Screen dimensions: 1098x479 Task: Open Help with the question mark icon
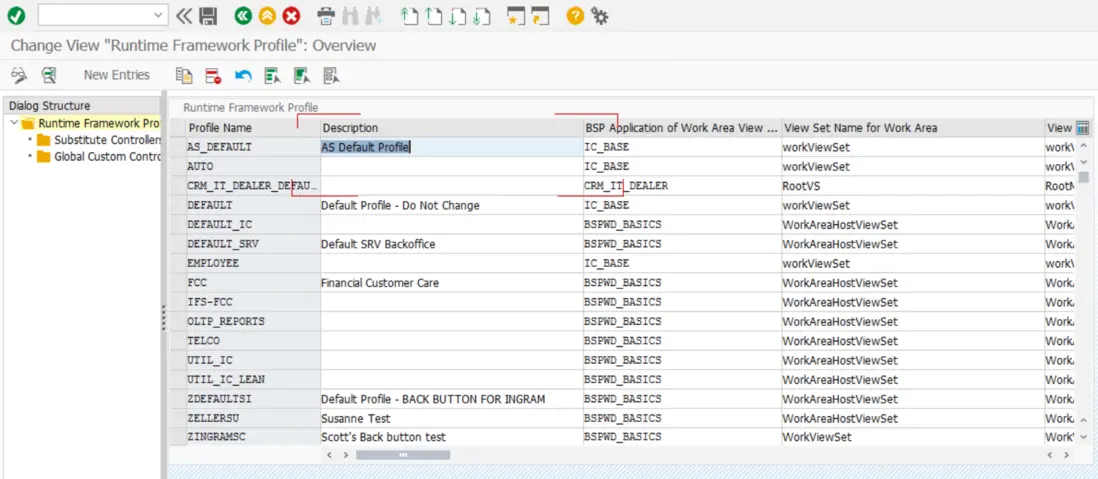[x=574, y=15]
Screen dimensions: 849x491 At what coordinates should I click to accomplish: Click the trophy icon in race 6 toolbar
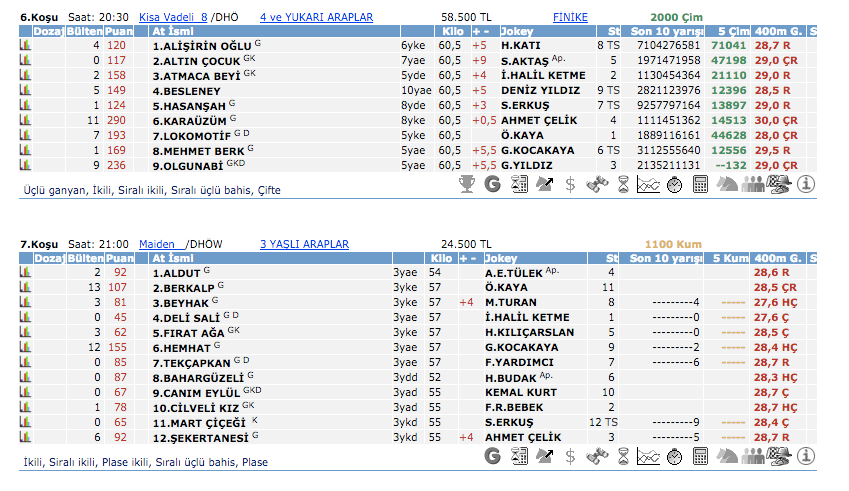466,184
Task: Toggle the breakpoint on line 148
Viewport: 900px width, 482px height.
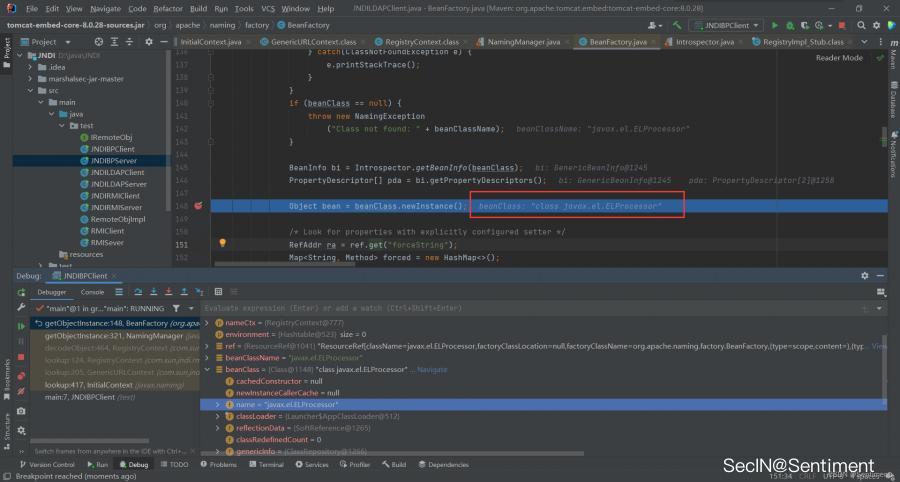Action: pos(199,205)
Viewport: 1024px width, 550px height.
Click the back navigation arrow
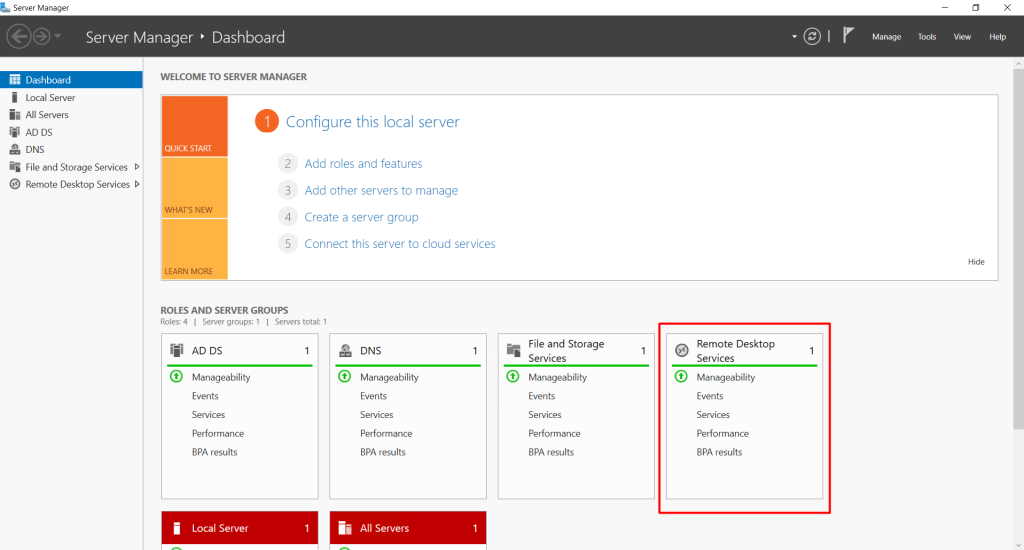(x=18, y=37)
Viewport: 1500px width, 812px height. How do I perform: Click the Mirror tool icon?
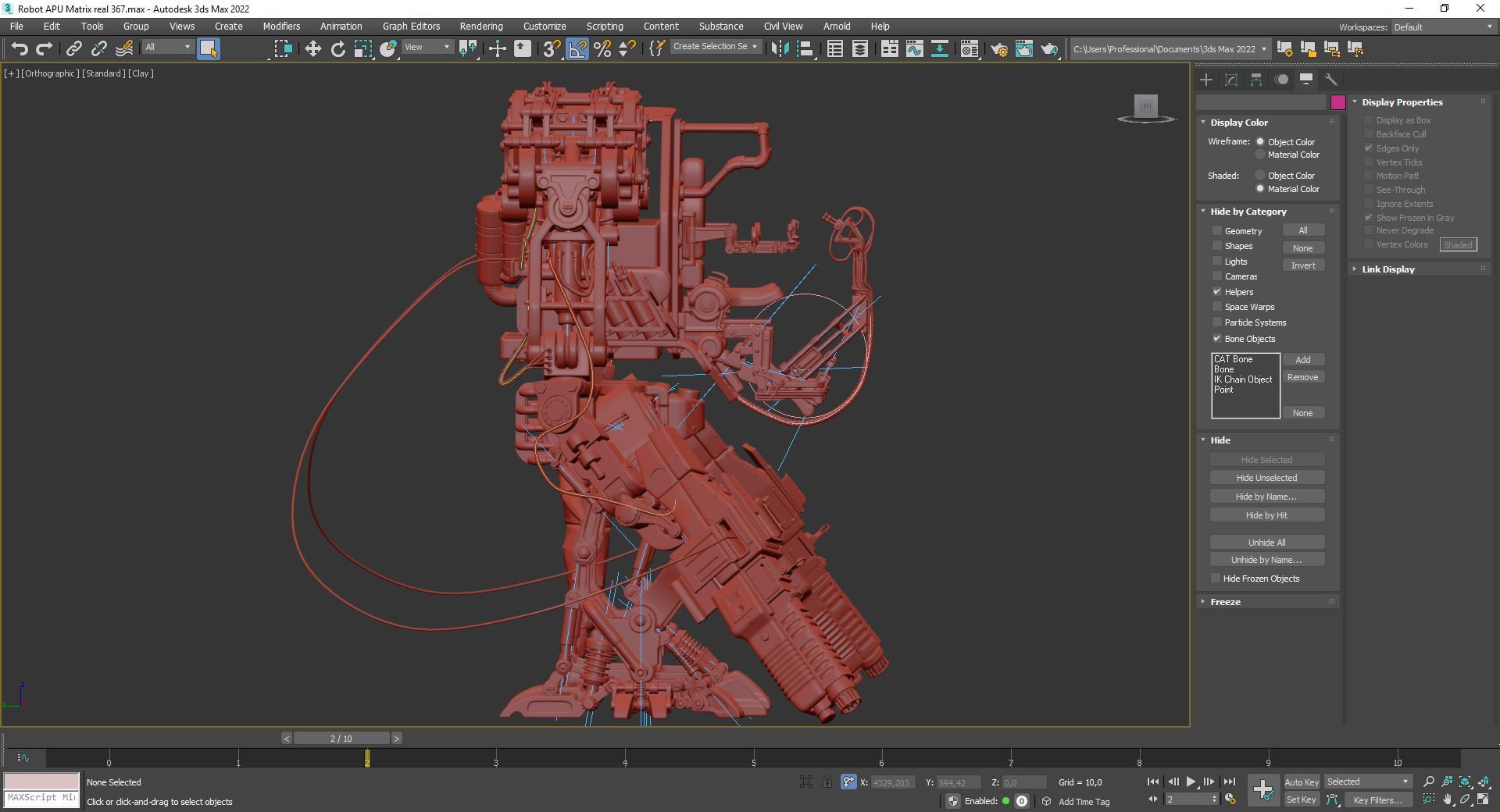779,49
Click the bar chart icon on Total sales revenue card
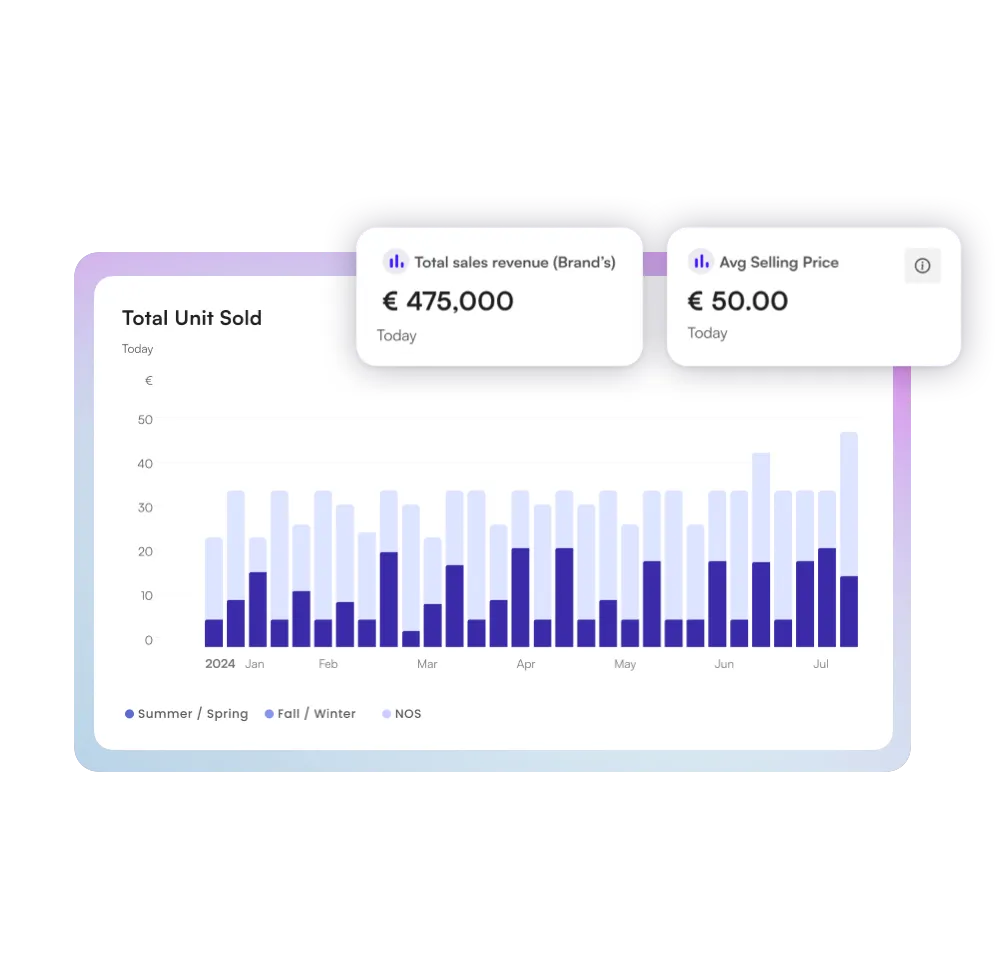1008x956 pixels. [x=396, y=261]
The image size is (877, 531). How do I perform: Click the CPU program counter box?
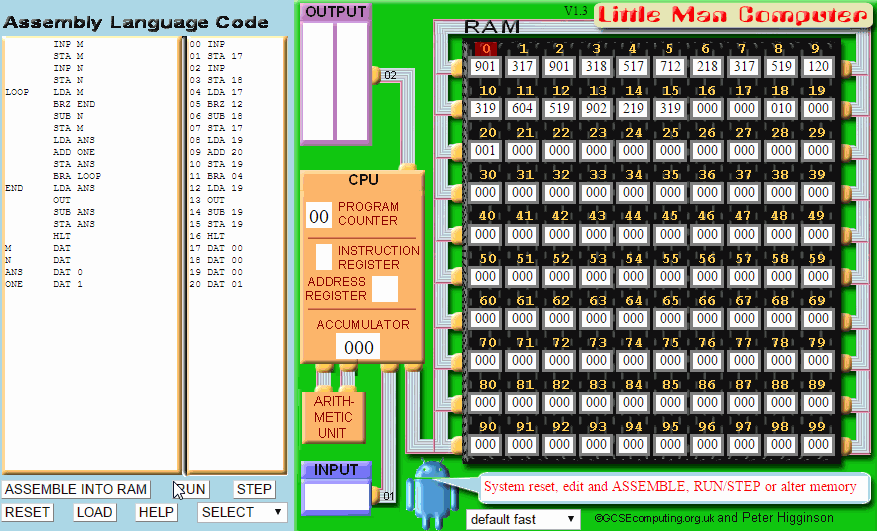(319, 215)
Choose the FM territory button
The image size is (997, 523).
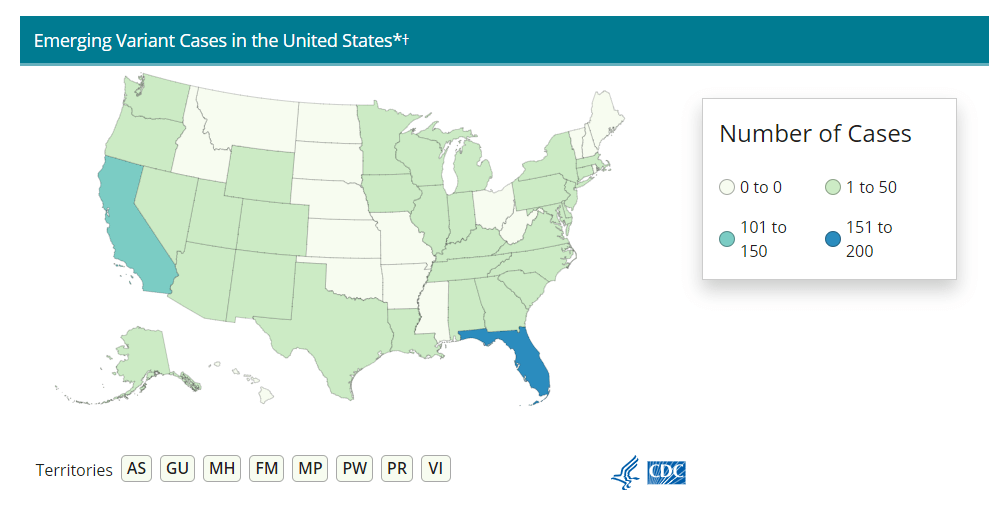coord(266,468)
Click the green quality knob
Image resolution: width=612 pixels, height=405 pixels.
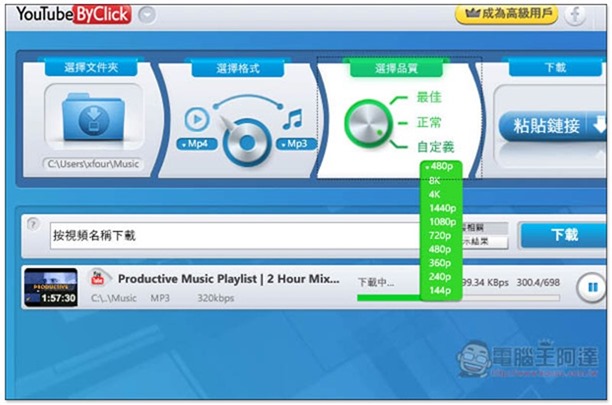click(x=363, y=126)
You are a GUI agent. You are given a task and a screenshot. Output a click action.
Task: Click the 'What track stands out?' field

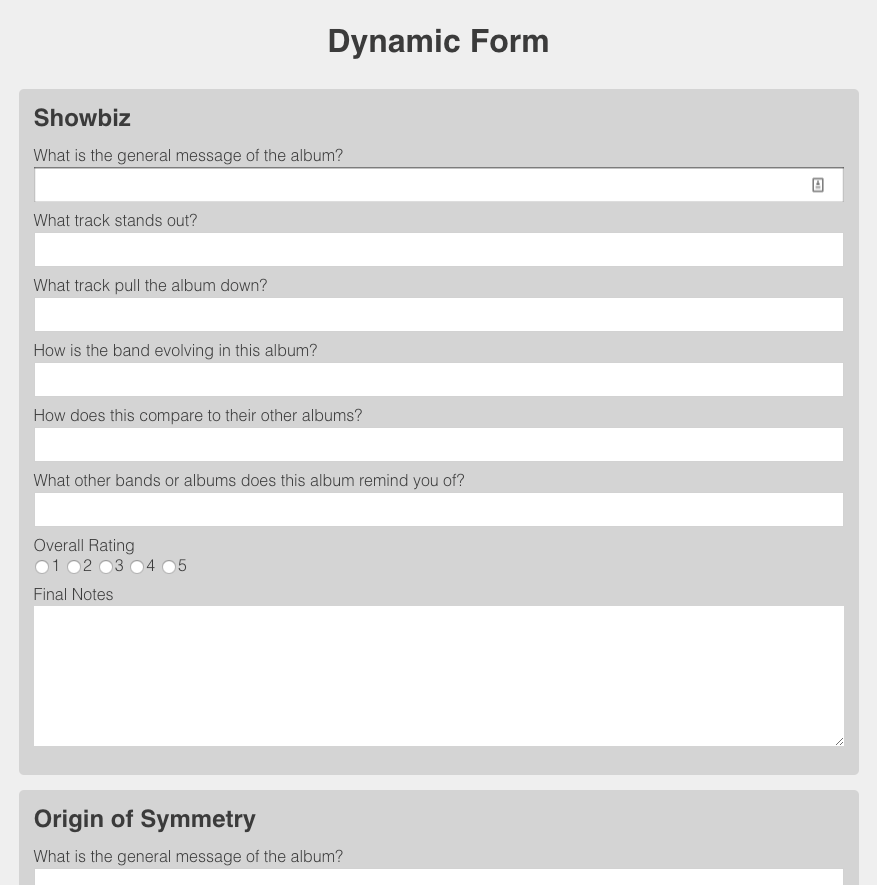(438, 249)
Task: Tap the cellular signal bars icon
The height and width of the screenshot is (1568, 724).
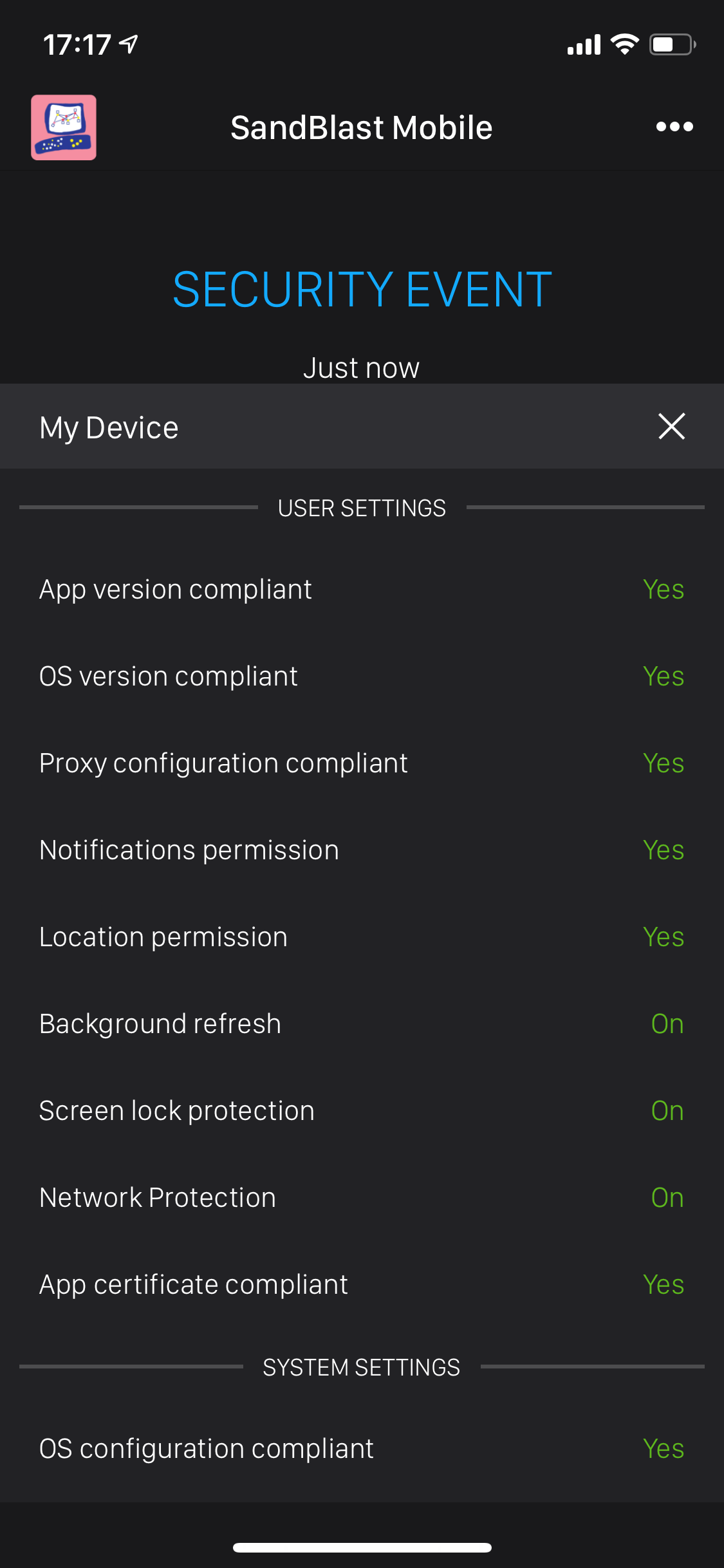Action: [584, 45]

### [What needs to be done]
Take the line containing "Task: Tap the cellular signal bars icon" and all lines after it to the end of the data above, and reproduce them exactly, leaving out pictures. Nothing else belongs in the copy.

### [Solution to this exercise]
Task: Tap the cellular signal bars icon
The height and width of the screenshot is (1568, 724).
Action: [584, 45]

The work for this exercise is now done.